Lembaga Perlindungan Saksi dan Korban (LPSK) menyatakan Bharada E memenuhi syarat untuk menjadi saksi pelaku yang bersedia mengungkap kejahatan sesungguhnya.
Adapun persyaratannya yakni, pelaku mau bekerjasama dengan pihak kepolisian dan memberikan keterangan yang jujur selama proses persidangan.
Kuasa hukum Bharada E, Ronny Talapessy, berharap hakim dan jaksa mempertimbangkan status JC kliennya karena Richard yang membongkar apa yang sebenarnya terjadi dalam kasus yang menewaskan Yosua.
Bharada E, kata Ronny, juga selalu kooperatif selama proses penyidikan.
Di sisi lain, dia membenarkan kliennya mengakui menembak Yosua tetapi atas perintah dari Sambo yang saat itu masih merupakan perwira tinggi Polri.
Dia juga berharap majelis hakim dan jaksa penuntut umum bisa melihat fakta itu sebagai sebuah kesatuan kronologi perkara.
"Kalau perbuatan, klien saya tidak mengelak, betul melakukan itu tetapi kan ada sebab dan akibatnya. Nah ini adalah rangkaian kronologis," ucap Ronny di program Sapa Indonesia Pagi di Kompas TV, Senin (10/10/2022).
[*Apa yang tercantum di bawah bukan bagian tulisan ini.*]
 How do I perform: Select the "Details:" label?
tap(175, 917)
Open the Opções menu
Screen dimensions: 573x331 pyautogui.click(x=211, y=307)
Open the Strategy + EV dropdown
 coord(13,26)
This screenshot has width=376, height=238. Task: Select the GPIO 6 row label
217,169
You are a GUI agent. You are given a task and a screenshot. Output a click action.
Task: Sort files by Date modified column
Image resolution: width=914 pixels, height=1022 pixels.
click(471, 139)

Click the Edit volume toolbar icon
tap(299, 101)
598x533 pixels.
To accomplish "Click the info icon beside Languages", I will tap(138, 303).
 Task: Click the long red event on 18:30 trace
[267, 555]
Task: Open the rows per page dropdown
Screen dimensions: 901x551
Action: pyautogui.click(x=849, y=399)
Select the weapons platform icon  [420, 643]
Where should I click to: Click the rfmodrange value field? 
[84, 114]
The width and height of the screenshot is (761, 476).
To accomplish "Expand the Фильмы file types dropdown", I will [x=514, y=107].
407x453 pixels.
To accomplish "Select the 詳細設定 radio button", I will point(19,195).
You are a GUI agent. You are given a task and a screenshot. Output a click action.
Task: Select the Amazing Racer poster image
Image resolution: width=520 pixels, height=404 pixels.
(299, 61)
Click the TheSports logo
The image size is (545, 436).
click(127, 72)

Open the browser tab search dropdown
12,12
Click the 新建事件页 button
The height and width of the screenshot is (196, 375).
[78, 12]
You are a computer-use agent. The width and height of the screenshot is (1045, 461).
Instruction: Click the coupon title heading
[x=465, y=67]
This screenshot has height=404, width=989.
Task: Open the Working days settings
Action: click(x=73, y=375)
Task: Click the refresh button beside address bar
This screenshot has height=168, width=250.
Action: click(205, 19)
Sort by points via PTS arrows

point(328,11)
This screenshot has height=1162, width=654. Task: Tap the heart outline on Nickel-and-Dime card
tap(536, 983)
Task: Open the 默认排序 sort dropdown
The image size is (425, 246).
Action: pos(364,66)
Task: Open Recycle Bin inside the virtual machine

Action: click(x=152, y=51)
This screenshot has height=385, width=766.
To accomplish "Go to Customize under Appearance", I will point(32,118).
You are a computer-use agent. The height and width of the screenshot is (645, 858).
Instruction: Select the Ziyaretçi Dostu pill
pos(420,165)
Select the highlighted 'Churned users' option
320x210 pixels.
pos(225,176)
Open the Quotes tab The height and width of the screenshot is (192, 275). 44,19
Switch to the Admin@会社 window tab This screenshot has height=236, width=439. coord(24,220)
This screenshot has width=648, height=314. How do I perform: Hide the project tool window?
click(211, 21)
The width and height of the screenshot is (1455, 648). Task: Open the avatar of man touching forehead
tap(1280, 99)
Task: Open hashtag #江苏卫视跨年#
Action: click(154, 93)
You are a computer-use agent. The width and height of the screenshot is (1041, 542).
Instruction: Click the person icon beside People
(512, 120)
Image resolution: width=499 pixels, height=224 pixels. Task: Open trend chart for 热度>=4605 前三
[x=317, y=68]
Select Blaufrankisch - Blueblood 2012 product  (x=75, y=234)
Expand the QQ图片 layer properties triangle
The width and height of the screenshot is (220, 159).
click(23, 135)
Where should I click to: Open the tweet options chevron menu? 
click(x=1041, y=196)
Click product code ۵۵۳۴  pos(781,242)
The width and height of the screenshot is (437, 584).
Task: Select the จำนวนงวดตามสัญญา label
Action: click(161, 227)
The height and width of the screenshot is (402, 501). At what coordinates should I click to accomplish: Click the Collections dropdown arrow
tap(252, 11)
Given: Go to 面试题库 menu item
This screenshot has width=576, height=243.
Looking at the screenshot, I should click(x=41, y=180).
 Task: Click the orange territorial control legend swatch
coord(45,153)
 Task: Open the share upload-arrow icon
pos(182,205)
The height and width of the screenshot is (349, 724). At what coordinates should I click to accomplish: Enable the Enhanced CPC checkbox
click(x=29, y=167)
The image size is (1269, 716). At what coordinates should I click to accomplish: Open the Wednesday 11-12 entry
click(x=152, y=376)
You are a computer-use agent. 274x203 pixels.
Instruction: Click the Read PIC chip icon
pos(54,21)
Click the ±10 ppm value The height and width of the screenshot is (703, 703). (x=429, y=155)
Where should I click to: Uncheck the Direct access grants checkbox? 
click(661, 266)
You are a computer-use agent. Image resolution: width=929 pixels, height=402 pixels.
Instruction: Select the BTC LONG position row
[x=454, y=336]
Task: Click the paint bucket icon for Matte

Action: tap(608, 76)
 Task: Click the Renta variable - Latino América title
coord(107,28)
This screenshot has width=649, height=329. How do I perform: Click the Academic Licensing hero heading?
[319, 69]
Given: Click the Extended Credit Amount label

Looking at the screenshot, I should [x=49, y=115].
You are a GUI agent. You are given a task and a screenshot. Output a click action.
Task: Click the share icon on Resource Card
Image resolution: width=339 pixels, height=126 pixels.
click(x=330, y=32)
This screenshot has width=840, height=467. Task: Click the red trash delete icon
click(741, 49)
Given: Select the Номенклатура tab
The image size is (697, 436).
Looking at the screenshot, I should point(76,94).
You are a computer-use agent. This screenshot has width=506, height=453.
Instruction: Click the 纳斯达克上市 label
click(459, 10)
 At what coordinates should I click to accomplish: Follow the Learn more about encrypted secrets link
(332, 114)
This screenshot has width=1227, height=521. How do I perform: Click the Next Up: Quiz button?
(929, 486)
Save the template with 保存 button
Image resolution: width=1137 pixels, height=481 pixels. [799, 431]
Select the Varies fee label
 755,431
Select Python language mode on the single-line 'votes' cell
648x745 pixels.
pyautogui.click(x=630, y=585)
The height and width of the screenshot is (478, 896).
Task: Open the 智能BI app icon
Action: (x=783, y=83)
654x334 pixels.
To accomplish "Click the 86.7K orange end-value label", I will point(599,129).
Terkait kasus ini, Ferdy Sambo, Putri Candrawathi, Richard Eliezer, Ricky Rizal dan Kuat Ma'ruf didakwa secara bersama-sama telah melakukan pembunuhan berencana terhadap Brigadir J.
Atas perbuatannya, kelimanya didakwa melanggar Pasal 340 KUHP subsider Pasal 338 KUHP jo Pasal 55 Ayat (1) ke-1 KUHP jo Pasal 56 ke-1 Kitab Undang-undang Hukum Pidana (KUHP).
Khusus Sambo, jaksa juga mendakwa eks Kadiv Propam itu terlibat obstruction of justice atau perintangan penyidikan pengusutan kasus kematian Brigadir J.
Ia dijerat dengan Pasal 49 juncto Pasal 33 subsider Pasal 48 Ayat (1) juncto Pasal 32 Ayat (1) UU ITE Nomor 19 Tahun 2016 dan/atau Pasal 233 KUHP subsider Pasal 221 Ayat (1) ke 2 juncto Pasal 55 KUHP.